I can hear it now:
Exec #1: “Members of the Word Media Cartel, we are against the ropes. We’ve tried imposing draconian penalties for even trivial piracy. We performed a perfect end-run around the fair use doctrine with the Digital Millennium Copyright Act. We’ve sued into bankruptcy anyone who might have a business model more survivable than our own. We’ve even sued down-and-out college students for $97.8 trillion dollars each, as an example to others who would stand in our way. And yet the peer-to-peer networks continue to thrive.”
Exec #2: “If only our industry had a way to convince people that piracy was wrong. You know, change how people think about copying music and movies.”
Exec #1: “Yes, yes, but there’s no point in wishing for… hey wait, say that again!”
And so it came to pass: the Motion Picture Association of America launched an unprecedented media blitz to convince the American public that by using Gnutella you hurt not just Disney stock-holders, but also Jerry, the man who fetches coffee for George Lucas every morning at 5am.
The sheer power of this blitz is daunting.
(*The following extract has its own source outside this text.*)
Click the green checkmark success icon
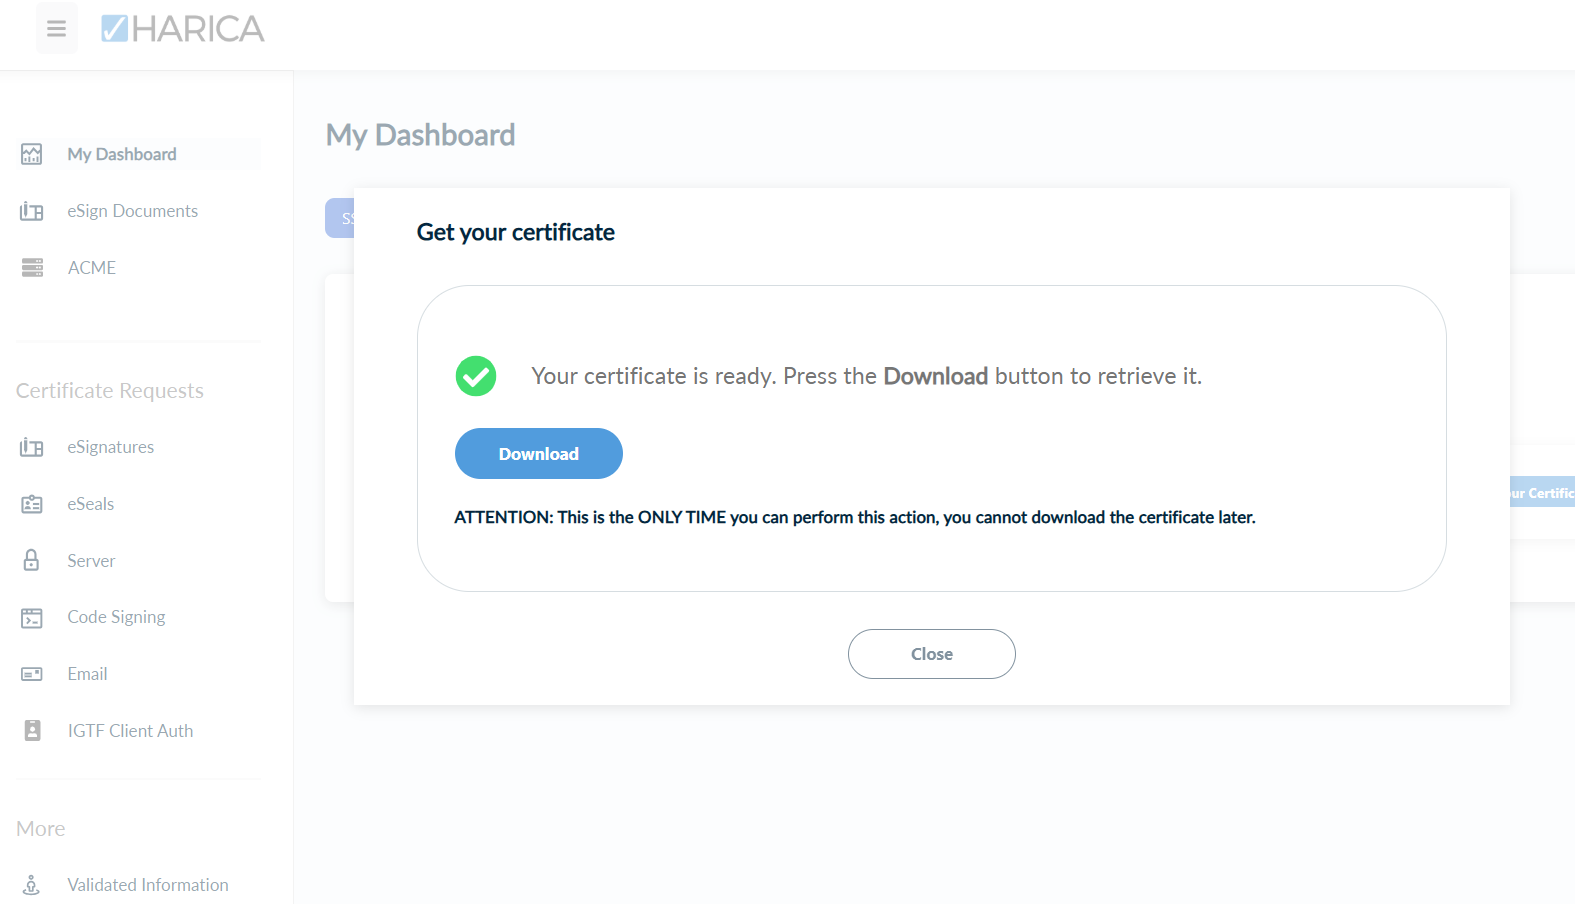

The kickoff this Thursday will have thirty-five network and cable outlets all showing the same 30-second spot in the first prime-time break (a “roadblock” in ad-biz terms). Then every major theater in the country will play daily trailers on all screens in more than 5,000 theaters. Whew. And all that time is donated, which would be incredibly impressive if the spots weren’t essentially being donated to themselves.
And now the $97.8 trillion-dollar question: is the American people so pliable that their morality can be changed by a media blitz? (Could that be the manic laughter of of thousands of ad executives I hear in the distance?)